PLCH patients are more likely to develop secondary malignancy such as lymphoma, particularly Hodgkin’s lymphoma, chronic myeloid leukemia,  and lung cancer than the normal population.(2,45)

Follow-up examination

Because of unpredictable outcomes of PLCH, PFTs including DLCO and other diagnostic studies as clinically indicated should be performed in all PLCH patients every 3-4 months interval in the first year. Annually PFTs should be performed after the first year. The role of repeated chest CT imaging during the follow-up has not been well accepted and the use of long-term tracking is a decision that must be made in each case.(7,17) 

Conclusion

Pulmonary Langerhans’ cell histiocytosis is the diffused lung disease associated with smoking in the adult patient and may associate with multisystem LCH. In the analysis sample of PLCH patients have identified the activating mutations of specific mitogen-activated protein kinases (BRAFV600E and other).

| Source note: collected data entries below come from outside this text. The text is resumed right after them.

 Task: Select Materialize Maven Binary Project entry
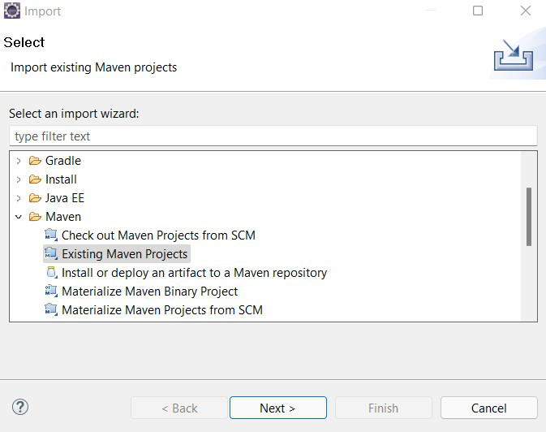point(149,292)
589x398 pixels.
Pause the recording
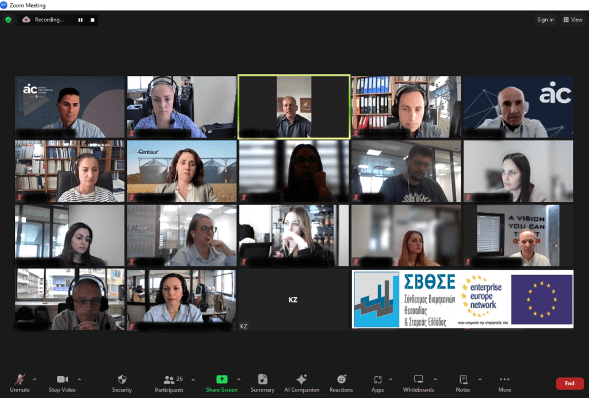(81, 20)
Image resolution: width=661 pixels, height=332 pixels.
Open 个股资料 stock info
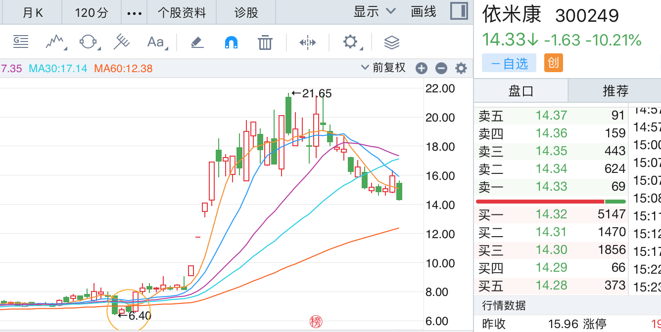pos(182,12)
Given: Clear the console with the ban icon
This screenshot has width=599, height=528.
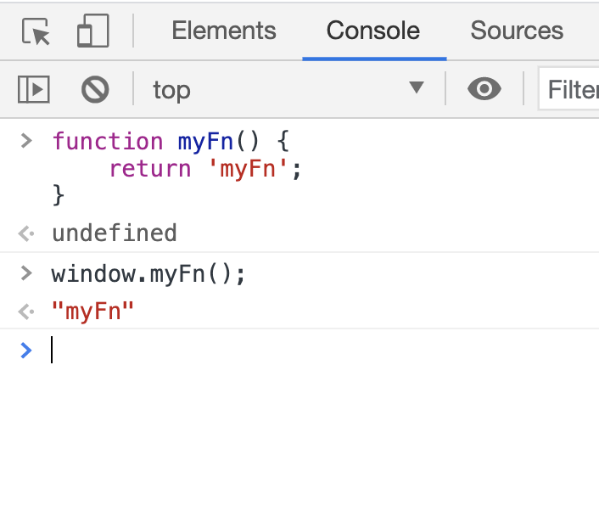Looking at the screenshot, I should pos(95,89).
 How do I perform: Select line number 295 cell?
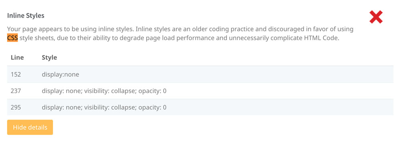[16, 107]
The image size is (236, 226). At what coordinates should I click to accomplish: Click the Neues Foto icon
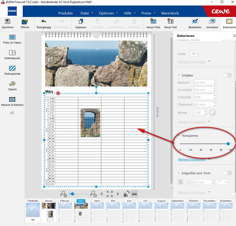153,21
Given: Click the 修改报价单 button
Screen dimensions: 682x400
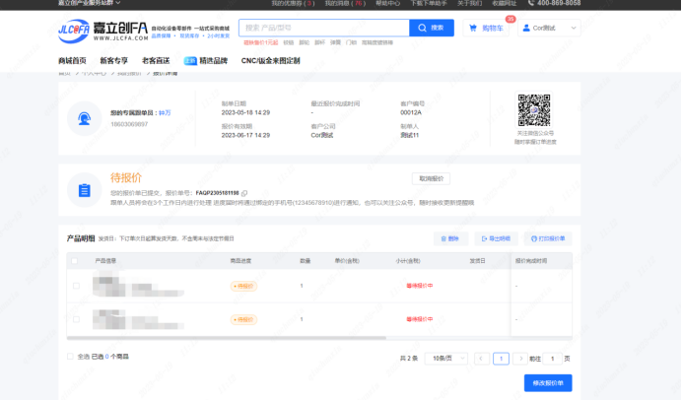Looking at the screenshot, I should (547, 383).
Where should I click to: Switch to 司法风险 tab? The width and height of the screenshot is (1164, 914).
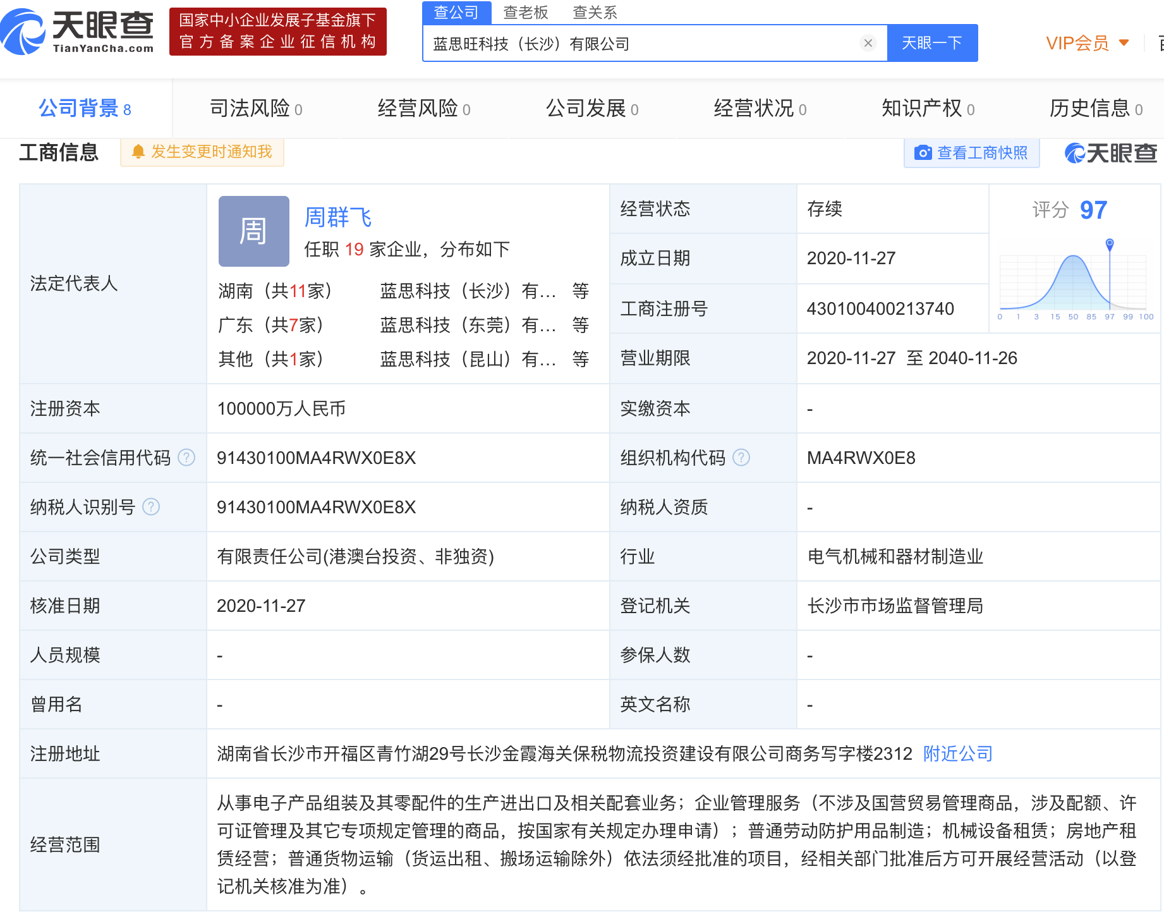click(255, 109)
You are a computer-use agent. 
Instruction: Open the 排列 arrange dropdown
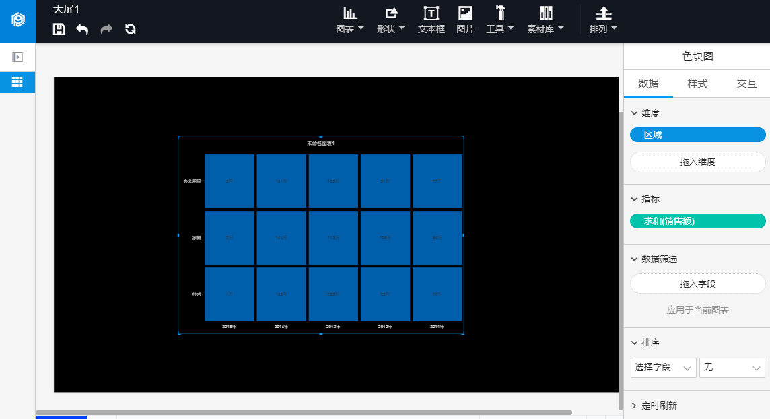(x=603, y=20)
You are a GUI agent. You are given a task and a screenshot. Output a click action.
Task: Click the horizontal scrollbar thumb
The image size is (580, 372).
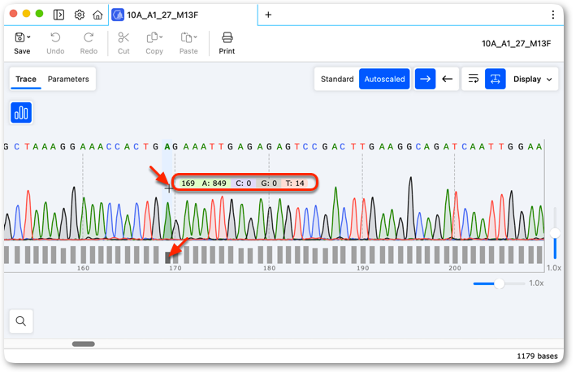pyautogui.click(x=84, y=344)
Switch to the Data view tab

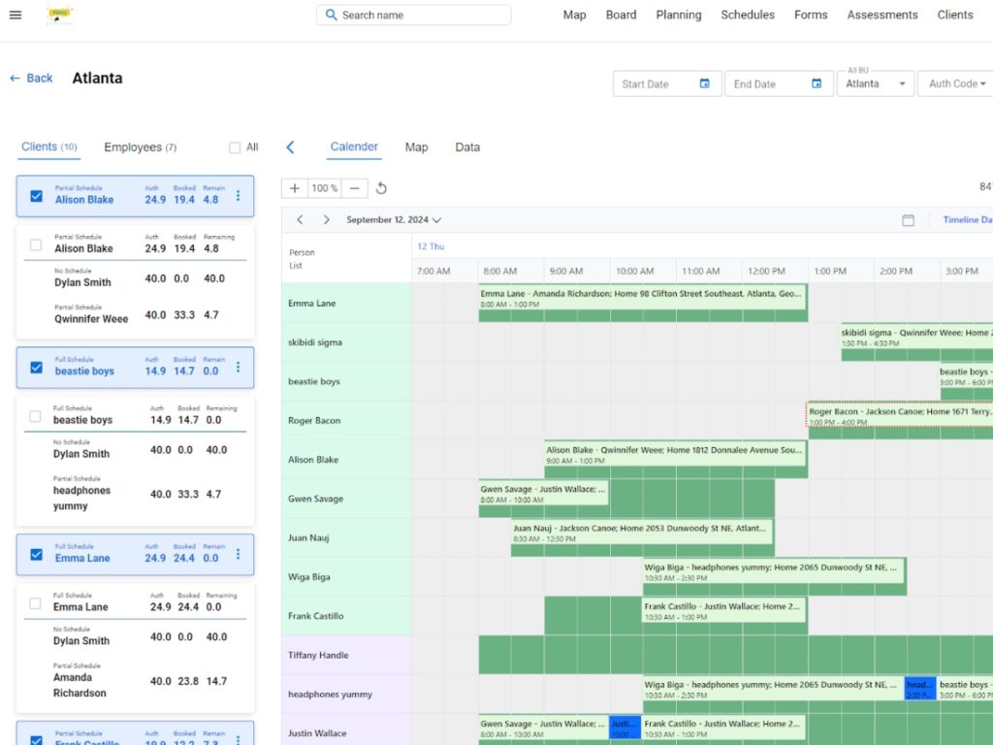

Respiratory symptoms including pneumothorax are often an initial presentation, while up to one-fourth are asymptomatic. The disease prognosis is unpredictable and may be spontaneous resolving after smoking cessation. However, systemic treatment is needed in some patients. The treatment of PLCH should be tailor-made in the case of disease progression or advanced disease, lung transplantation is the treatment option.